So, all this would seem to indicate that getting a transcription of speech while at the same time recording the input into an audio file in Android is IMPOSSIBLE.
HOWEVER, the Google Keep Android app does exactly that.
It allows you to speak, transcrbes what you said into text, and saves both the text and the audio recording (well it's not clear where it stores it, but you can replay it).
And it has no length limitation.
So the question is: DOES ANYBODY HAVE AN IDEA OF HOW GOOGLE KEEP DOES IT?
I would look at the source code but it doesn't seem to be available, is it?
I sniffed the packets Google Keep sends and receives while doing speech recognition, and it definitely does NOT use the speech api mentioned above. All the traffic is TLS and (from the outside) it looks pretty much the same as when you're using SpeechRecognizer.
So does perhaps a way exist to kind of "split" (i.e. duplicate, or multiplex) the microphone input stream into two streams, and feed one of them to a SpeechRecognizer and the other to a MediaRecorder?
Google Keep launches RecognizerIntent with certain undocumented extras and expects the resulting intent to contain the URI of the recorded audio. If RecognizerIntent is serviced by Google Voice Search then it all works out and Keep gets the audio.
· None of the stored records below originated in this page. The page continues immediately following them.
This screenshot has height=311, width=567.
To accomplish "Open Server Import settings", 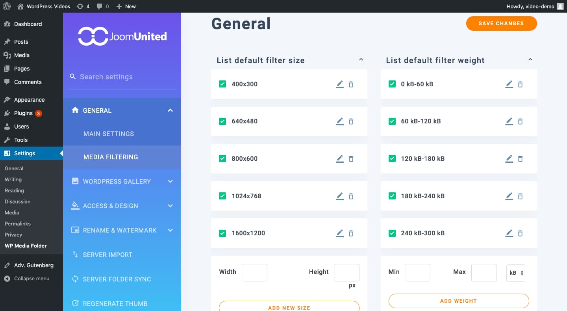I will click(x=107, y=255).
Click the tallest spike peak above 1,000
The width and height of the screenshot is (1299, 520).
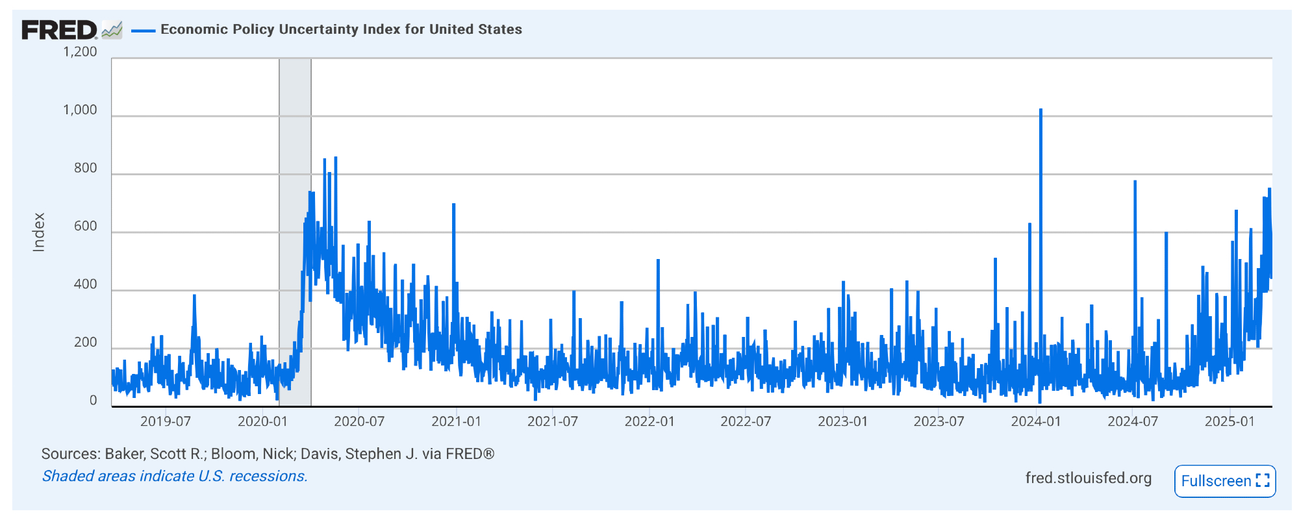click(1040, 110)
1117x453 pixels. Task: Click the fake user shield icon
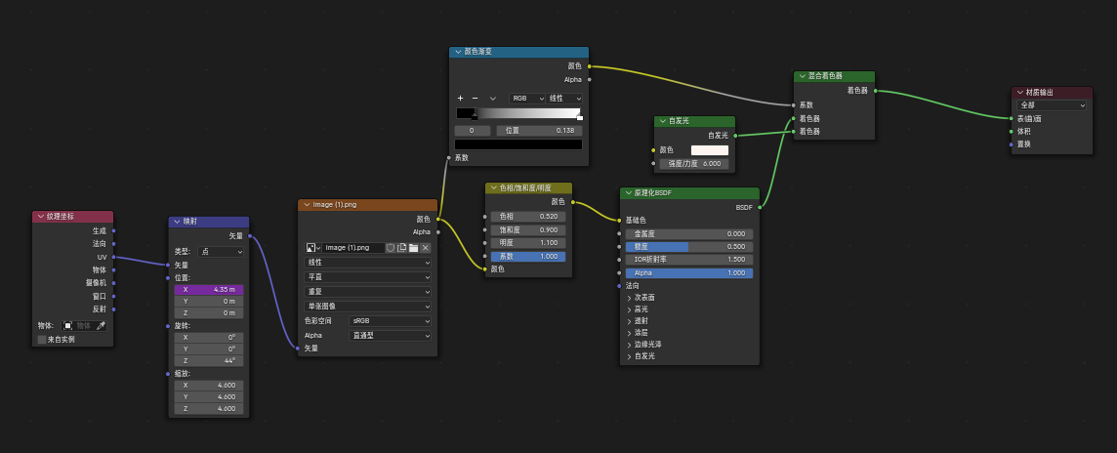tap(391, 248)
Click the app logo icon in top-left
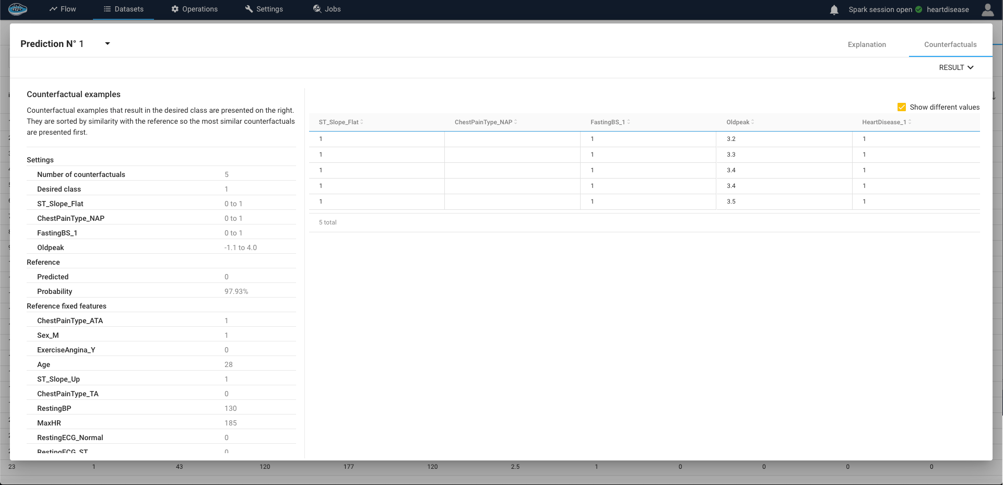Screen dimensions: 1003x485 click(18, 9)
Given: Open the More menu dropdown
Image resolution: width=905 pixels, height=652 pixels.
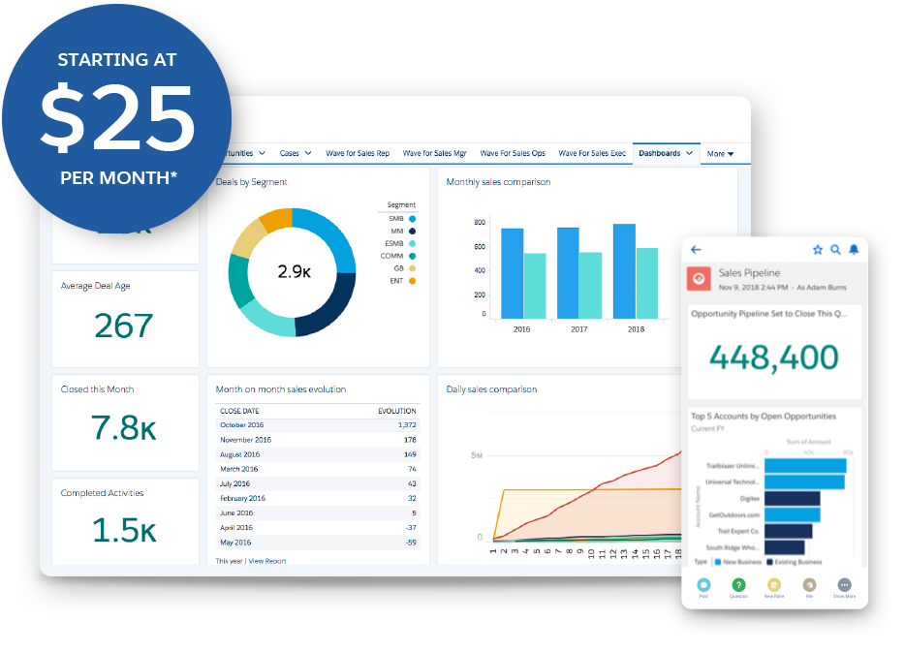Looking at the screenshot, I should coord(720,154).
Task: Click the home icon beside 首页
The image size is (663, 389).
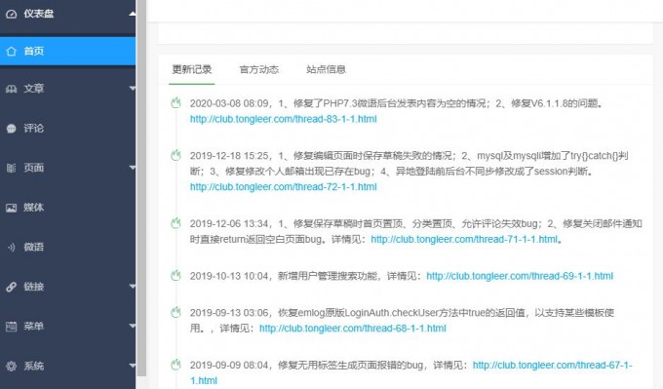Action: [12, 51]
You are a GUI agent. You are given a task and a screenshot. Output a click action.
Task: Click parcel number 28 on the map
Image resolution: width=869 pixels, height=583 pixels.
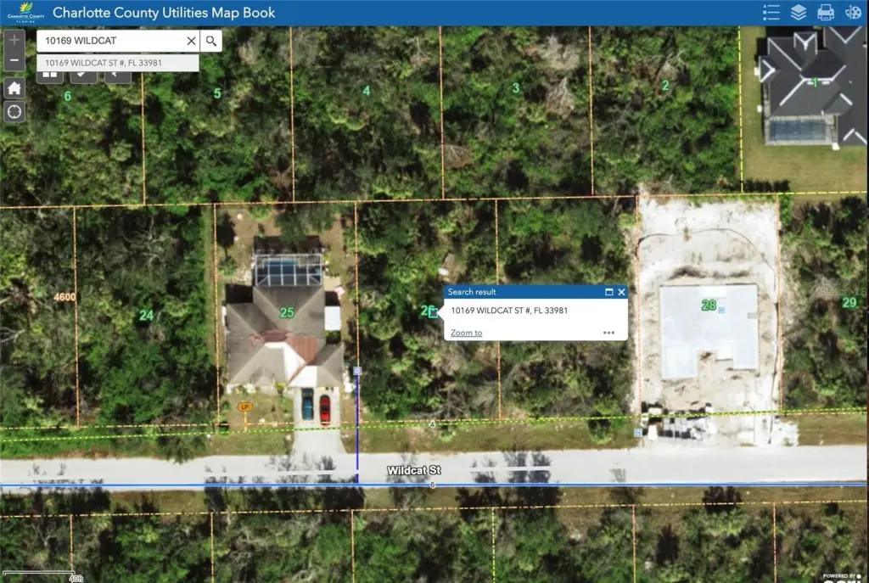coord(709,306)
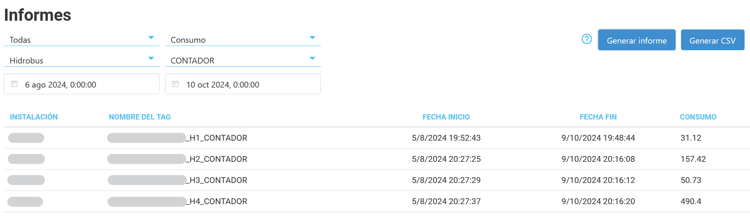Click calendar icon in start date field
Image resolution: width=750 pixels, height=217 pixels.
tap(15, 84)
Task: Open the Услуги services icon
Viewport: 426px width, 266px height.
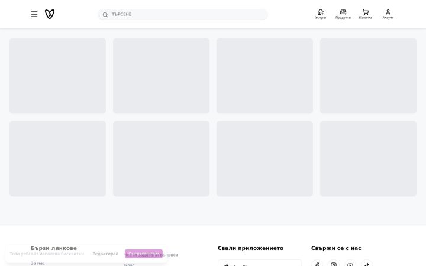Action: (321, 14)
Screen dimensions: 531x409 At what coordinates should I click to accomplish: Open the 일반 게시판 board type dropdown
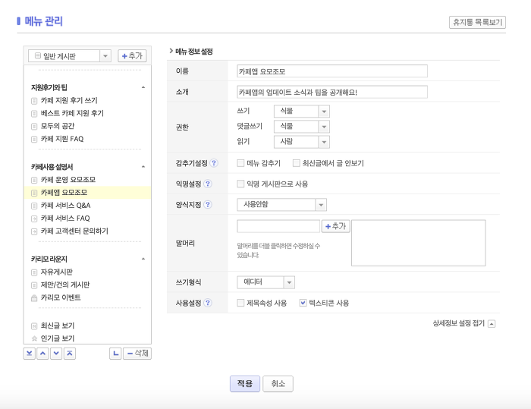pos(105,56)
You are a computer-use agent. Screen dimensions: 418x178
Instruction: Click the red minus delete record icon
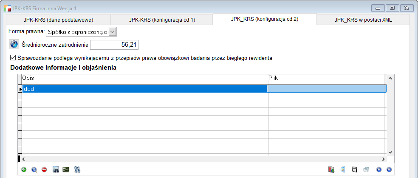[x=45, y=170]
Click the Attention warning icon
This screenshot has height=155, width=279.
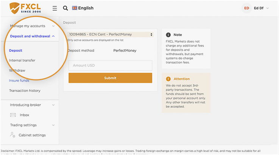click(168, 79)
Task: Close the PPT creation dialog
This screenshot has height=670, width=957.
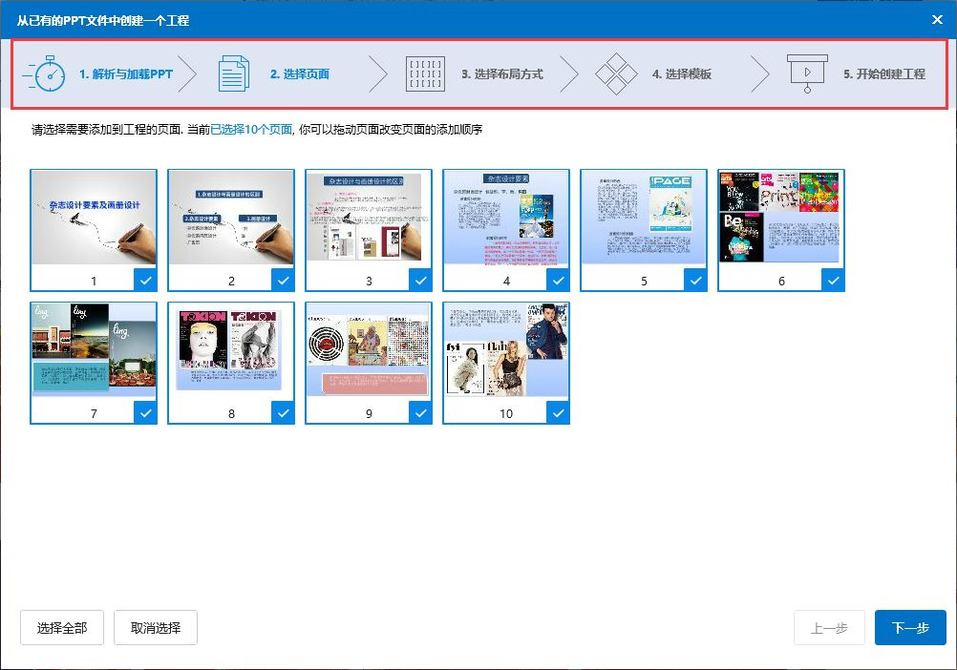Action: (937, 19)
See record/save audio from voice recognition intent for more information and a code sample that calls the recognizer in the same way as Keep (probably) does.
Note that this behavior is not part of Android. It's simply the current undocumented way of how two closed-source Google apps communicate with each other.
It uses onPartialResults(Bundle)
This event returns text recognized from recorded speech while it's still recording
It's also available on Xamarin